Long before Hastings, a more modest house had stood at Ashby. The Domesday Book records a manor here in 1086, and through the 12th and 13th centuries the La Zouche family held it under the Earls of Leicester, giving the village the second half of its peculiar name. By the mid-1300s the building included a hall, a chamber, service wings, a dovecote, an orchard, a rabbit warren, and a 60-acre deer park. The historian Norman Pounds described it as a "rather modest manor house," comfortable but unimportant. The Le Zouche line died out in 1399, and the manor's inheritance drifted through decades of Wars of the Roses confusion before the Yorkist William Hastings acquired it. In 1474 Edward IV granted him licence to crenellate four of his manors and build a 3,000-acre deer park around them. Ashby was the project Hastings poured himself into.
The castle eventually passed to George Hastings, made Earl of Huntingdon by Henry VIII in 1529. George rebuilt parts in brick and redesigned the gardens. His grandson Henry inherited in 1560 and maintained a household of 77 servants, on the scale of a small county aristocracy. In 1569 Henry Hastings took on a heavier responsibility: he was made one of the keepers of Mary Queen of Scots, who had been accused of plotting against her cousin Elizabeth I. Mary spent time at Ashby that year, a prisoner of state in a castle that doubled as a country residence. Henry himself spent most of his time at York, presiding over the Council of the North. The castle's rooms held a queen whose claim to the English throne was used by every Catholic conspirator of the era and whose execution at Fotheringhay in 1587 ended Elizabeth's long reluctance to kill another monarch. Visitors to Ashby walked through chambers where she had been watched, fed, and waited.
The Hastings family had a talent for hosting kings. James I came three times between 1612 and 1617. Charles I visited in 1634. The Countess of Derby was welcomed in August 1607 with a specially-commissioned Masque at Ashby Castle, the kind of expensive entertainment that involved music, costumes, and elaborate scenery. The gardens were redeveloped repeatedly for these visits, becoming what the historian John Goodall has called "one of the best-preserved and most important" examples of early Tudor garden design. The cost ruined the family's finances. By the start of the Civil War in 1642 the estate had been diminished by generations of expenditure, and the family struggled to maintain its former regional prominence. The eldest son Ferdinando inherited the earldom and stayed neutral. His younger brother Henry chose the king.
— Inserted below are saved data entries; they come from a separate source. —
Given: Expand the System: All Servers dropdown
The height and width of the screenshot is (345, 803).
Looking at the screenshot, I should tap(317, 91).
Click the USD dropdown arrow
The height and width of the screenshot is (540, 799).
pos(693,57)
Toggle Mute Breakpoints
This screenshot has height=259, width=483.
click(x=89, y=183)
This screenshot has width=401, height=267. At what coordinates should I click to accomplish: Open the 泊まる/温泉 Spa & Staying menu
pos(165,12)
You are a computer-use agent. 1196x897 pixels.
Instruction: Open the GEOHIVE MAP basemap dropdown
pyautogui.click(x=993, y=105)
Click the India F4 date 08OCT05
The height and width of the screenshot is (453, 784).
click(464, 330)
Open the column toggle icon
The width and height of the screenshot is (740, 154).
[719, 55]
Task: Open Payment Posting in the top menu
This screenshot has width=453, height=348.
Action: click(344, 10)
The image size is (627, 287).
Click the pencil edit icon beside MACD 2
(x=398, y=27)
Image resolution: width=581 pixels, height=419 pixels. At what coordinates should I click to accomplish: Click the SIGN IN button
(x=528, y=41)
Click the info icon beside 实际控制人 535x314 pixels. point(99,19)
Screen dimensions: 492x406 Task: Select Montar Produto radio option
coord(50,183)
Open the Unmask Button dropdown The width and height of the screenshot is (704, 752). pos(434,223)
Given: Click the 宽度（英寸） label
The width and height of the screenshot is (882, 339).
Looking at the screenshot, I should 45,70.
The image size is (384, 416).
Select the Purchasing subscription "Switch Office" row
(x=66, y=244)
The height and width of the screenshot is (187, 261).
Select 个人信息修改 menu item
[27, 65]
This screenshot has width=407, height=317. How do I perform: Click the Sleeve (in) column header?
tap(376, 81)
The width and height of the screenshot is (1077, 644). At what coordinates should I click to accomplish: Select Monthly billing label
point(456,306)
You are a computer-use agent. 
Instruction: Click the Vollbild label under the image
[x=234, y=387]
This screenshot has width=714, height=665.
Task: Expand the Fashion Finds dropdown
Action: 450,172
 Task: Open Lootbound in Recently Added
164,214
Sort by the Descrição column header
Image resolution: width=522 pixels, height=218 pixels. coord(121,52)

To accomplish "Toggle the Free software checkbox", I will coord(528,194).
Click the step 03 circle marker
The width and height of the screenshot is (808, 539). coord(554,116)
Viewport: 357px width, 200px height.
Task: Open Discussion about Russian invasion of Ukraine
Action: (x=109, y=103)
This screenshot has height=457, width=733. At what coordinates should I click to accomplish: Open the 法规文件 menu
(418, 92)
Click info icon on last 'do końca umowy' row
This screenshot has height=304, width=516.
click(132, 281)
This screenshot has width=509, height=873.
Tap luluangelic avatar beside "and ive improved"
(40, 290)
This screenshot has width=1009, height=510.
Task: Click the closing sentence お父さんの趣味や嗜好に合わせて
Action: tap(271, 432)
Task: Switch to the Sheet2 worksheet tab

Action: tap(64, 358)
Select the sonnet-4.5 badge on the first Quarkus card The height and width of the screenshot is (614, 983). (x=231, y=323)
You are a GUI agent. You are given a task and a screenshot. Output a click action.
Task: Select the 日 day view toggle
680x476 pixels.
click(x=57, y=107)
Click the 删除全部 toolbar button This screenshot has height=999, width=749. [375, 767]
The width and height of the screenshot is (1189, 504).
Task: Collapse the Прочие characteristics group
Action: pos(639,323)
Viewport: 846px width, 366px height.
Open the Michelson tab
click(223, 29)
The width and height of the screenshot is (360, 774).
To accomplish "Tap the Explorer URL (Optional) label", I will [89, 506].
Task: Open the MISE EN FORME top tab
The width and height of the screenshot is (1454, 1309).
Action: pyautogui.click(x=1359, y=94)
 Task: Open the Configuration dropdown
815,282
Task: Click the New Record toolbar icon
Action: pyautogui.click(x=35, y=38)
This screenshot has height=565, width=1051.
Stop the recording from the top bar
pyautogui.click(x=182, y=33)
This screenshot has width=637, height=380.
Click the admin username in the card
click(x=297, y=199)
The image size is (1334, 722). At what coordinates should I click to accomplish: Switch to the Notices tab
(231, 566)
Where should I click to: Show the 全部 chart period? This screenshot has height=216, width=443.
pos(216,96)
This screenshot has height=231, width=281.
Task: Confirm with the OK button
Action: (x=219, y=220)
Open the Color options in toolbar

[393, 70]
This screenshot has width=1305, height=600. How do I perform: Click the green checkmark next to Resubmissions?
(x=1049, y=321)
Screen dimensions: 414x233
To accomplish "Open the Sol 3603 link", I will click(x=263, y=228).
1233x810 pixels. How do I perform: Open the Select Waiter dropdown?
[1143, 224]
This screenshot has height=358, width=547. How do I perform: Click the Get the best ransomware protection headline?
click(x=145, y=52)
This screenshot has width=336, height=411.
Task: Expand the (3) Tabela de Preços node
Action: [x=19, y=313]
Henry Hastings, later Lord Loughborough, made Ashby Castle his base of operations for Royalist forces across the Midlands. Buildings in the town were pulled down for materiel, tunnels were dug, an "Irish fort" was built. The siege came eventually, the castle surrendered after long resistance, and a fresh rebellion in 1648 convinced Parliament to slight the fortifications permanently. The two great towers were destroyed with gunpowder and undermining, leaving the dramatic split that still defines the ruin today, with one half of the Hastings Tower standing and the other half collapsed. Parts of the remaining buildings were turned into a new house, and the Hastings family moved their main residence to Donington Hall. In 1819 Sir Walter Scott's novel Ivanhoe made the castle suddenly famous; its owner Francis Rawdon opened the ruins to visitors. The Rawdon family maintained them until 1932, when they could no longer afford to, and the castle passed to the Ministry of Works. Today English Heritage runs it; 15,164 people visited in 2015.
Located at 52.75N, 1.47W, on the southwest edge of the town of Ashby-de-la-Zouch. From the air the castle ruins are the most prominent feature in the town centre, with the dramatically halved Hastings Tower visible from miles around in clear weather. The 3,000-acre park is long gone, but the surrounding parkland still shows traces of the medieval design. East Midlands Airport (EGNX) lies just 8 nm east-northeast, Birmingham (EGBB) 18 nm south-west, and the small grass airfield at Tatenhill (EGBM) is 6 nm west. Best viewed at 1,500 feet on a clear day with low sun raking across the broken towers.